Yesterday, I drummed for the first time this year. I went downtown, opposite the steps of the Art Gallery, and went behind the trees, facing the waterfalls cascading down the windows of the skyscrapers.
There was a man, Cornelius, who treated me to a beer, shook my hand, and gave me a hug. It was the first time I've really gotten to know the people of this city. In Toronto, I met the streetwalkers and the tunneldwellers, and their intensity made me love that city. For that moment in my life, I knew what being homeless felt like. I knew the despairity, and the freedom of living out of a shopping cart.

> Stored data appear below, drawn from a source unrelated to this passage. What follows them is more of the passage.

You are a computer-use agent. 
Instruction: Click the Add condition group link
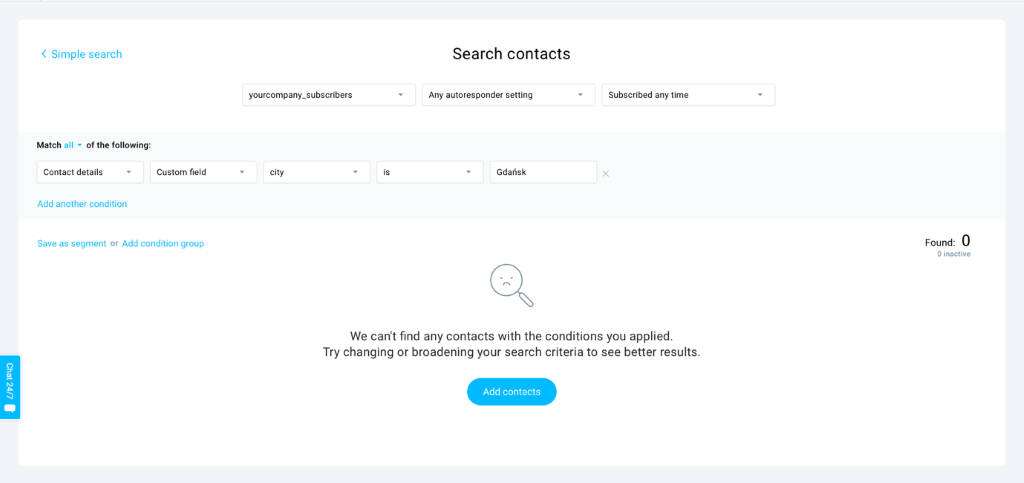tap(163, 243)
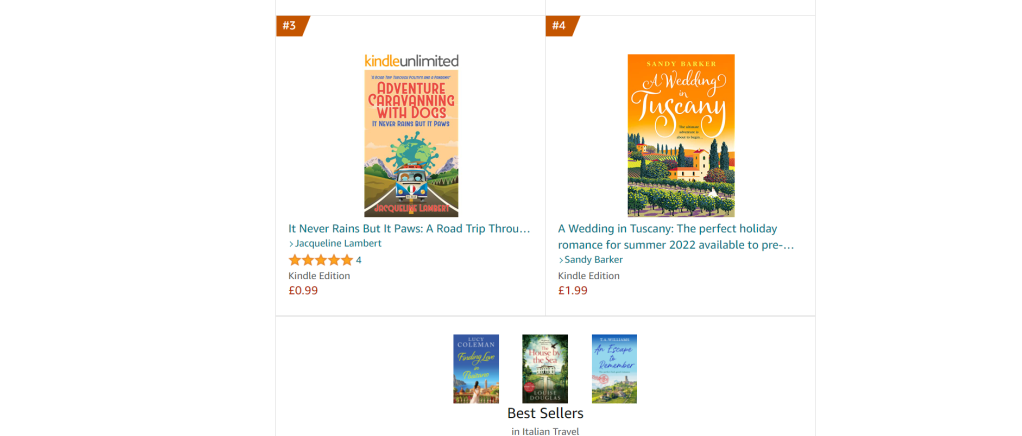This screenshot has height=436, width=1022.
Task: Click 'in Italian Travel' category text
Action: [x=545, y=431]
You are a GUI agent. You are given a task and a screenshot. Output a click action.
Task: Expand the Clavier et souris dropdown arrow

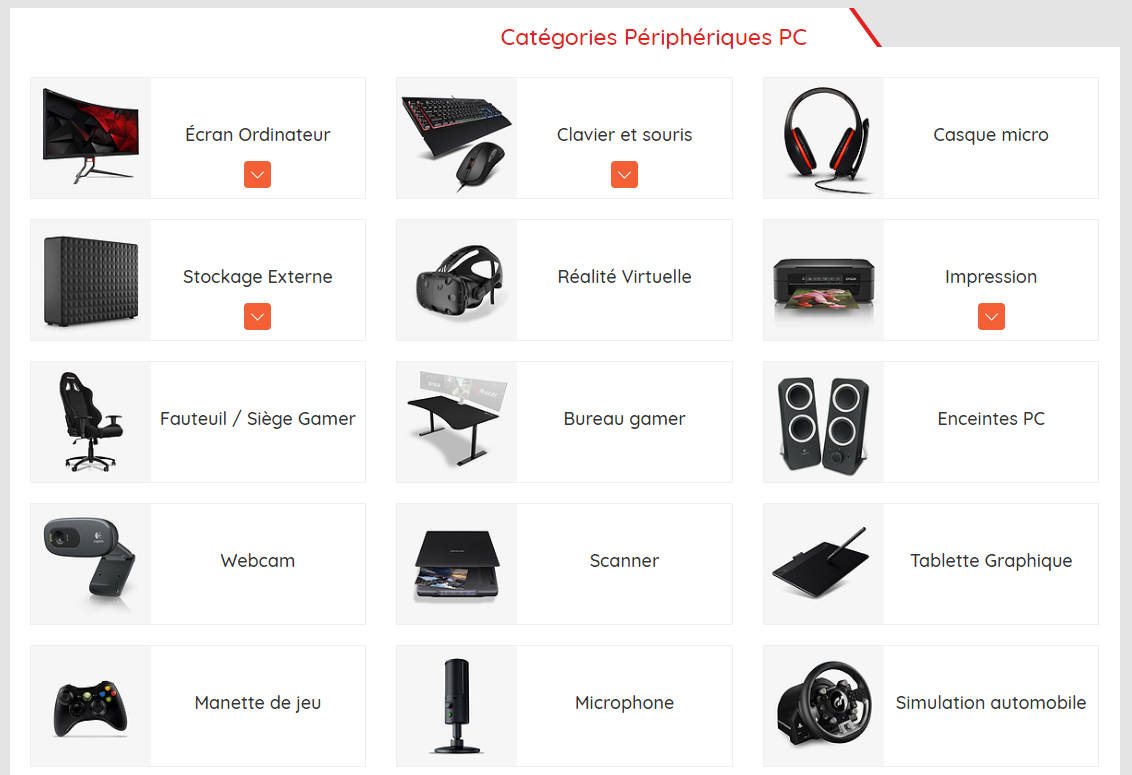click(624, 175)
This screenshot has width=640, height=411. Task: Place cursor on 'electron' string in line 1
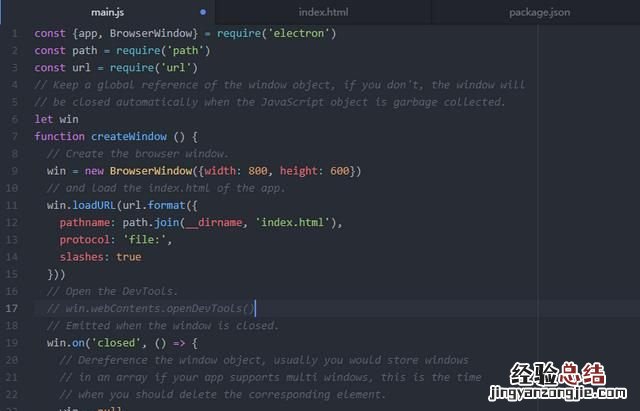pos(298,33)
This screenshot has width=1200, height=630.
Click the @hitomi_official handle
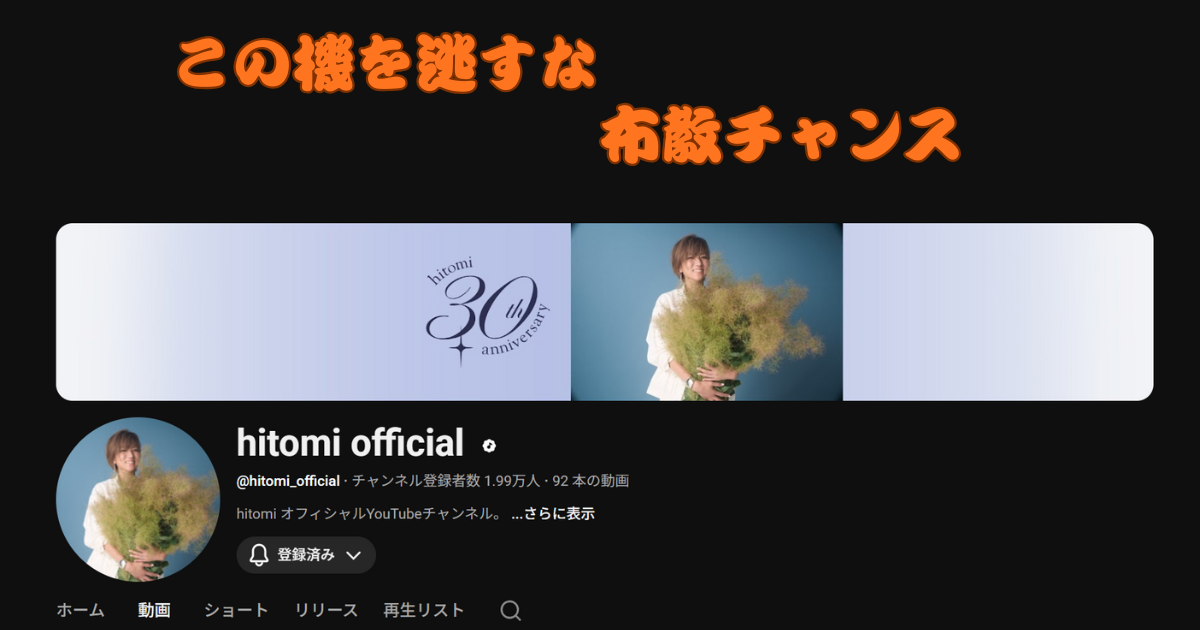point(288,481)
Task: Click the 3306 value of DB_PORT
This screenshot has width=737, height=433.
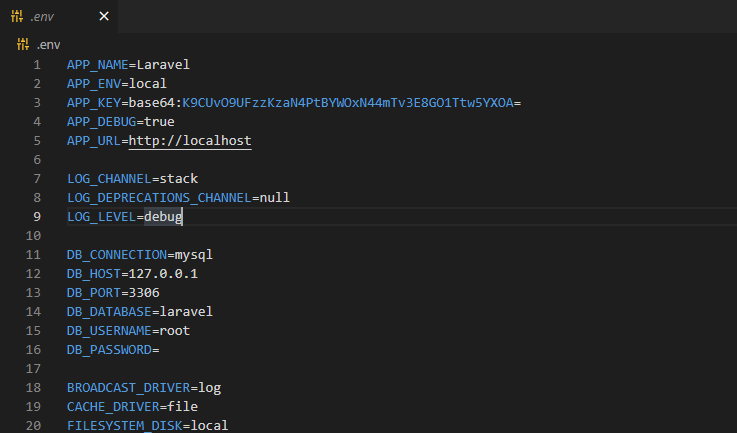Action: pos(144,293)
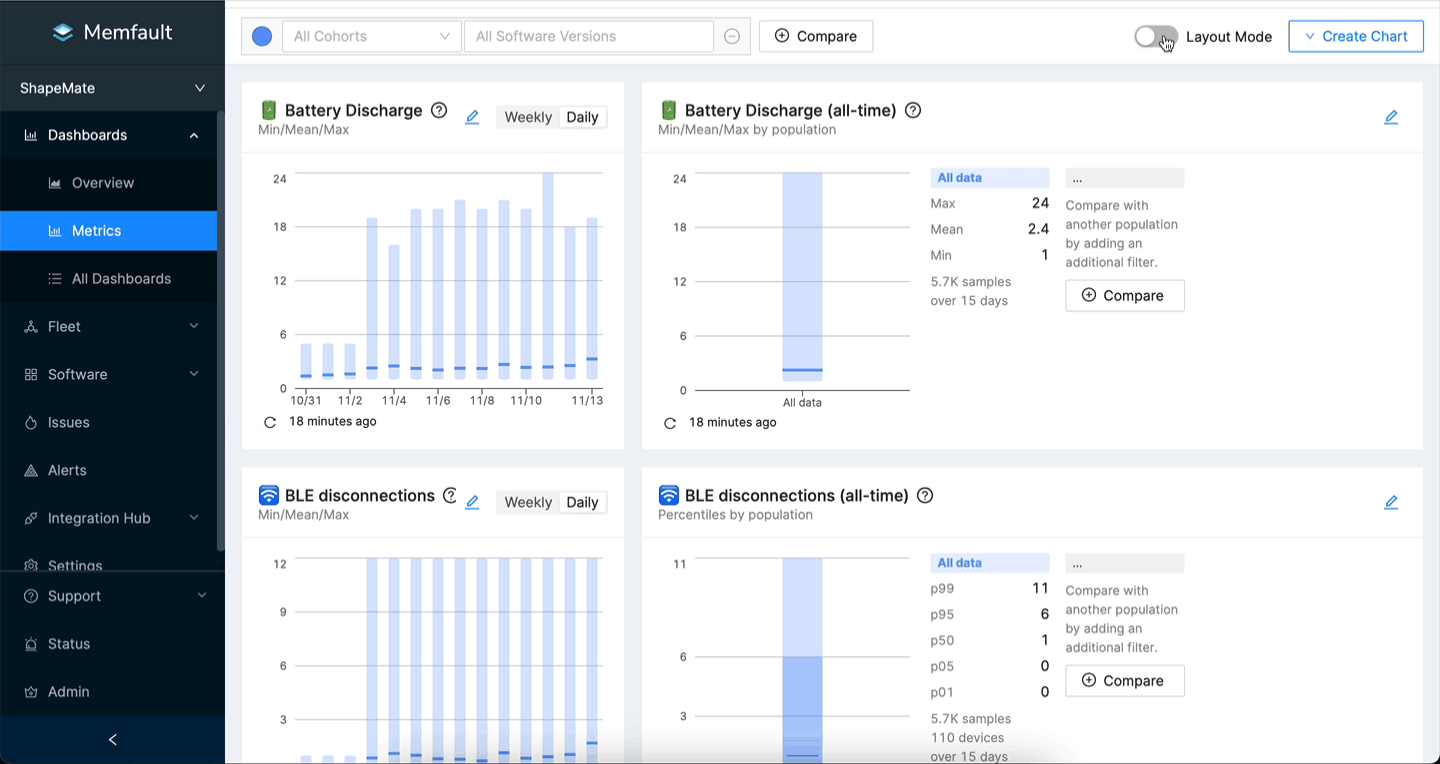Open help for BLE disconnections
Screen dimensions: 1440x764
[x=449, y=494]
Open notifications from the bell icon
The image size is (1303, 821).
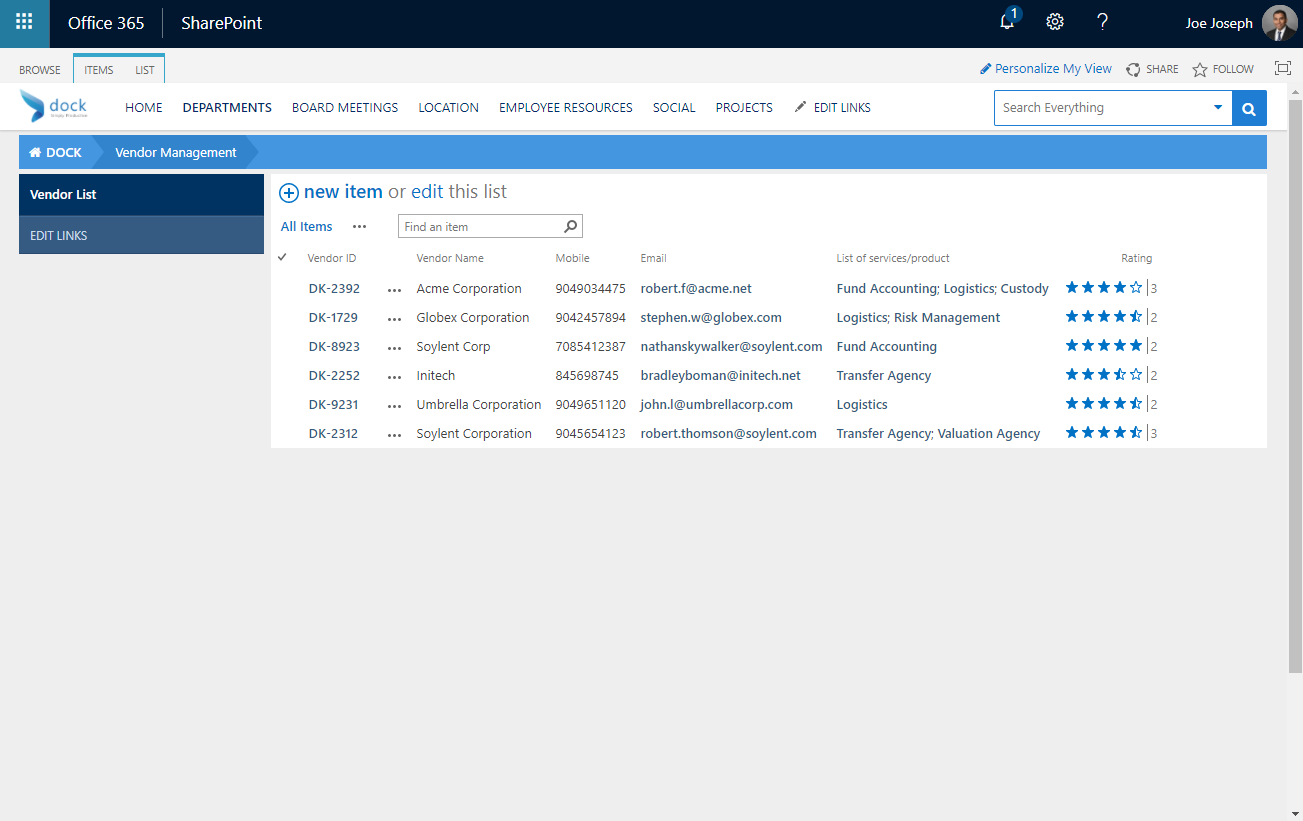[x=1006, y=22]
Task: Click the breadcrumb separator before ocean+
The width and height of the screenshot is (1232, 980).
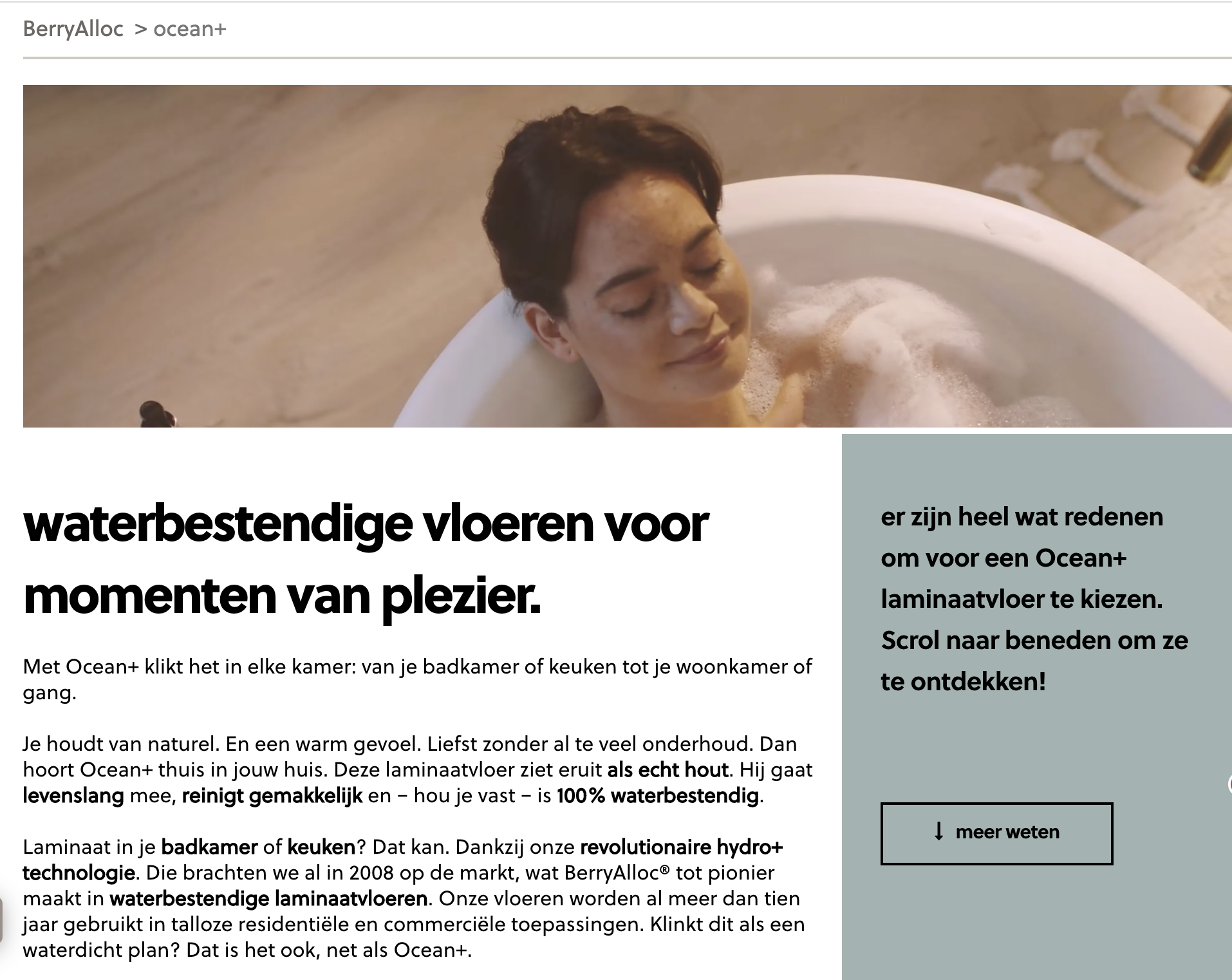Action: click(x=141, y=30)

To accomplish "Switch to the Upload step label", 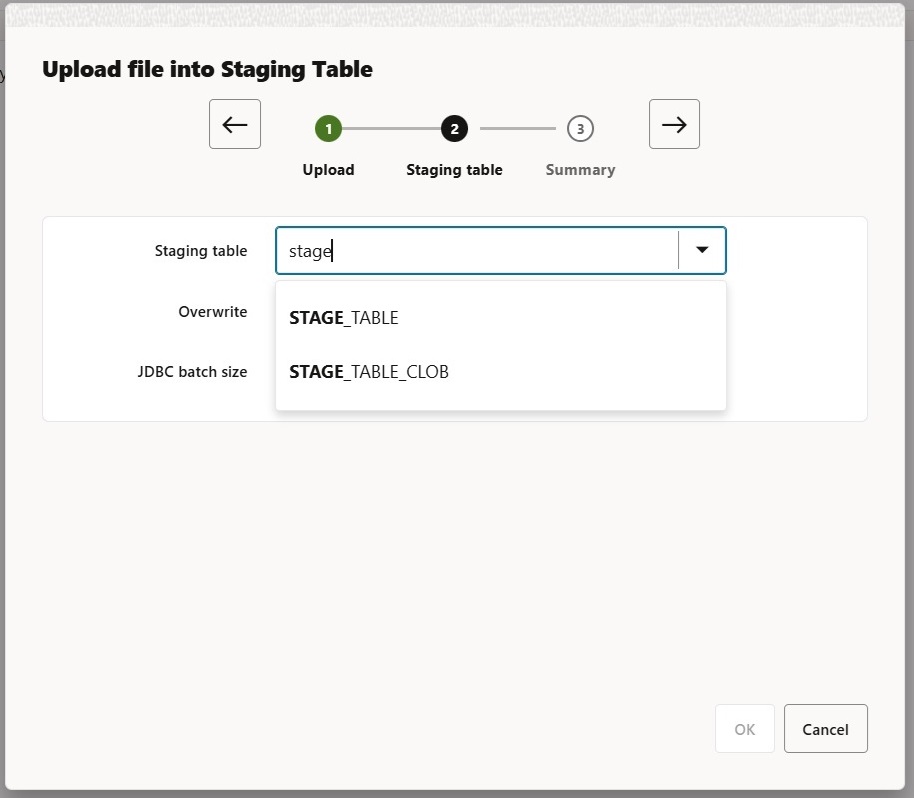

I drummed on the streets, on the stairs climbing zig-zagged up into the heights of Casa Loma. Here, in Vancouver, I encountered the first of the streetdwellers. Cornelius came from Romania, where he served in the military. He drank beer poured into a plastic bottle, and I have respect for him.
Towards the end of the night, I met Daniel, who was drumming in the old African way, at the entrance to Broadway Station. The two of us. We shook the walls and sang about the old African ways. We were strangers, but became friends in the span of the few minutes we drummed.
I found the streedancers stalking the dance floors of Robson Square, rap music blaring. They had the youth, the moves, the music, and the girls. The ten of them, they would do the "around the floor on all fours thing", swing their feet around, and stand on their hands, all one after the other, until it became kinda funny. They were a synchronised dance team, who didn't know one another until the moment they started dancing.
I took the night bus home, tired and exhausted. At home, the excitement gradually bled off, and what was left kept me awake, thinking about her.